“You love your lunges!” is an expletive I hear from almost all my clients (secretly I think they are beginning to love them too). Here’s why I love them.
Lunges are a basic, primitive movement pattern and I believe they have a valuable place in any functional fitness program. The squat and the deadlift often overshadow the lunge, but performed correctly the lunge can be one of the most effective exercises you can use in you training. Regardless of your fitness goals – improved athletic performance, strength gains, improved aesthetics – lunges can help you get there.
There are many reasons why the lunge is a great exercise. Firstly, they require minimal space and minimal to no equipment. Lunges can be performed almost anywhere.

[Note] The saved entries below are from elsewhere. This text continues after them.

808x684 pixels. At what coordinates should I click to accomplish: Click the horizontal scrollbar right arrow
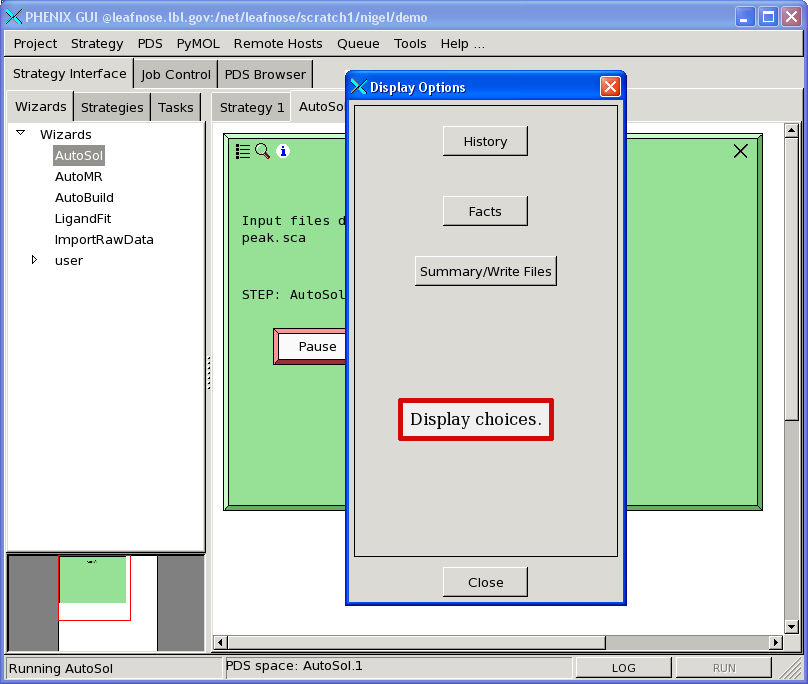pyautogui.click(x=775, y=642)
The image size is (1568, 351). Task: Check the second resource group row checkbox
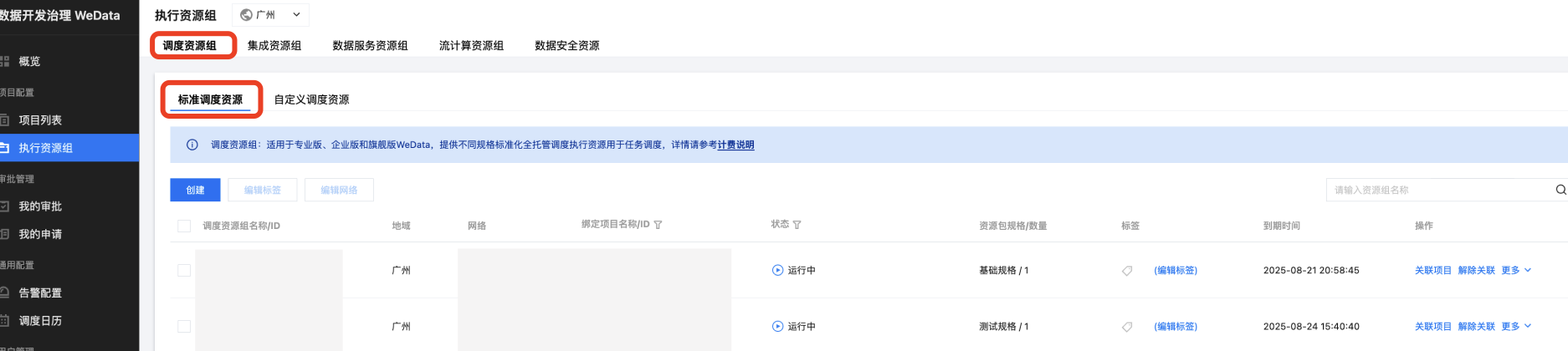(184, 327)
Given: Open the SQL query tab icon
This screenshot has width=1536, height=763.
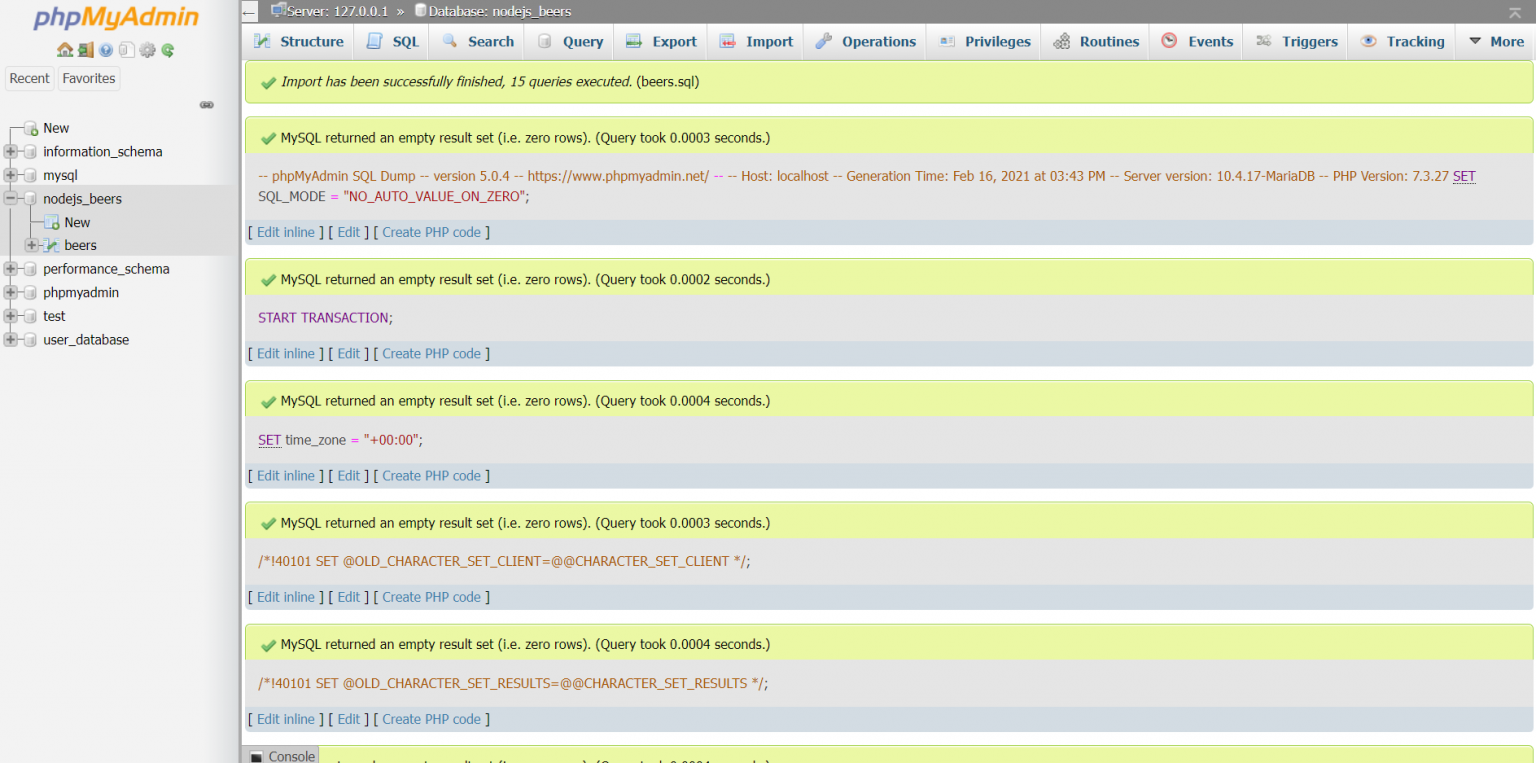Looking at the screenshot, I should click(376, 41).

Lunges are a unilateral exercise (training one side of the body independent to the other); this makes them great for developing general balance and co-ordination as well as muscular balance/symmetry. Lunges allow you to see where weaknesses lie and enable you to correct these imbalances and weaknesses, balancing strength between legs.

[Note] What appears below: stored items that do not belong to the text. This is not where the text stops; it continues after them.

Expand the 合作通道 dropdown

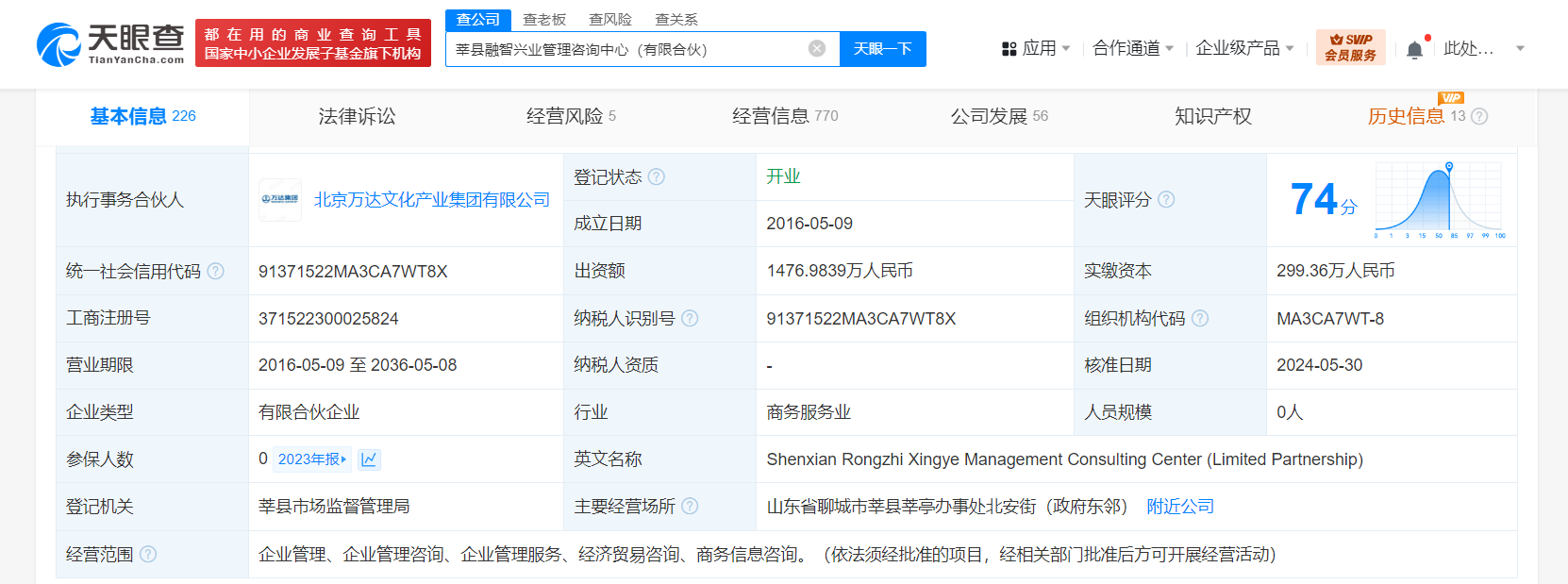1132,48
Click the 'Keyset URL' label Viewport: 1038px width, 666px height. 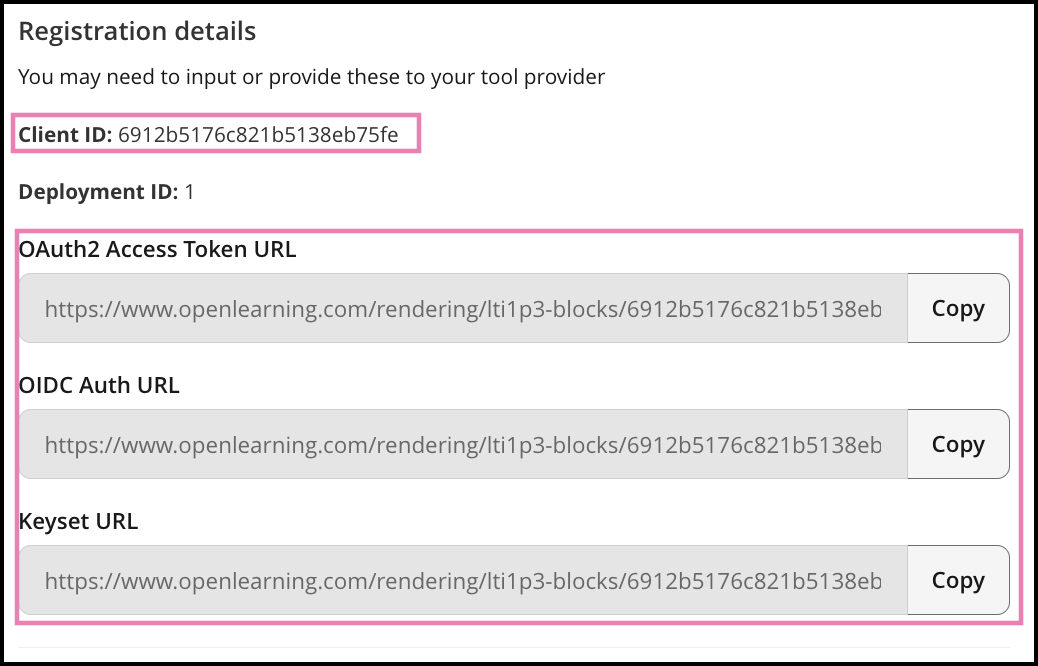pyautogui.click(x=78, y=522)
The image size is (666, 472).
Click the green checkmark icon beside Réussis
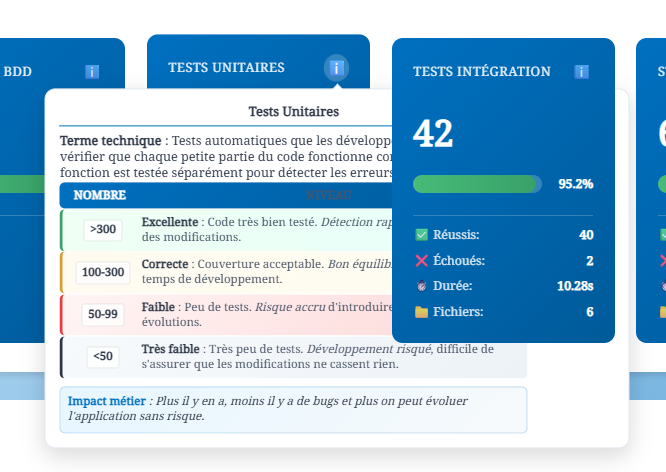(421, 235)
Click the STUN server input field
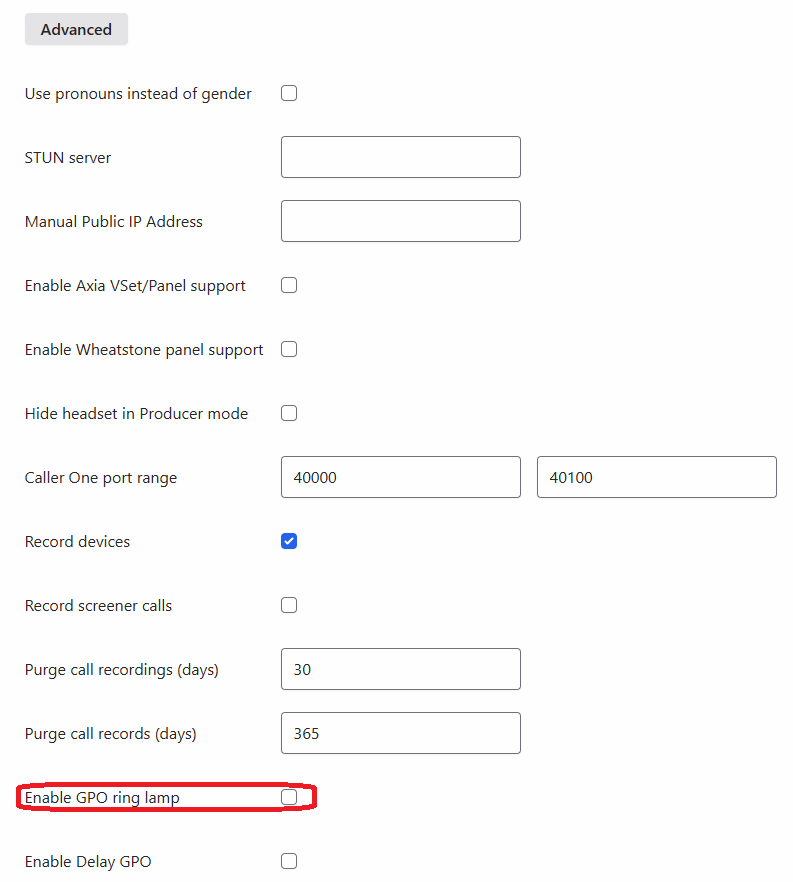This screenshot has width=793, height=882. click(x=400, y=157)
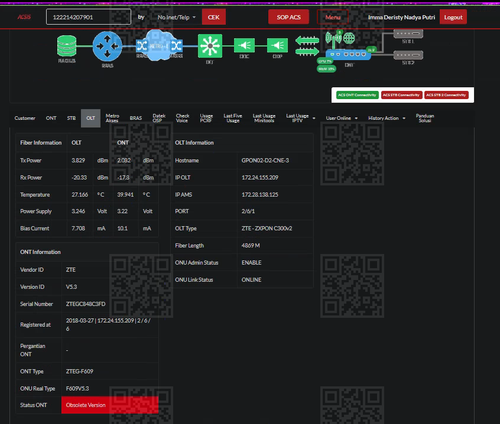Switch to the Customer tab
Viewport: 500px width, 424px height.
point(25,118)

As with most compound exercises, lunges are great for mid-line stability. Your core musculature has to work hard in order to maintain correct posture (torso upright and spine and pelvis neutral) throughout the lunge.
Another great aspect of the lunge is that it lends well to progression. You can continually challenge yourself with lunges, as there are so many different variations and progressions. Some progressions/variations include:
- Static lunges
- Reverse lunges
- Dynamic lunges
- Walking lunges
- Lunge with rotation
- Plyometric (jumping) lunges
- Bulgarian Split squat (one leg raised)
- Weighted Lunges – barbell/dumbells/kettlebells
- Overhead weighted lunges
The bottom line is this: lunges are a great exercise (when performed correctly) and have a valuable place in any fitness program.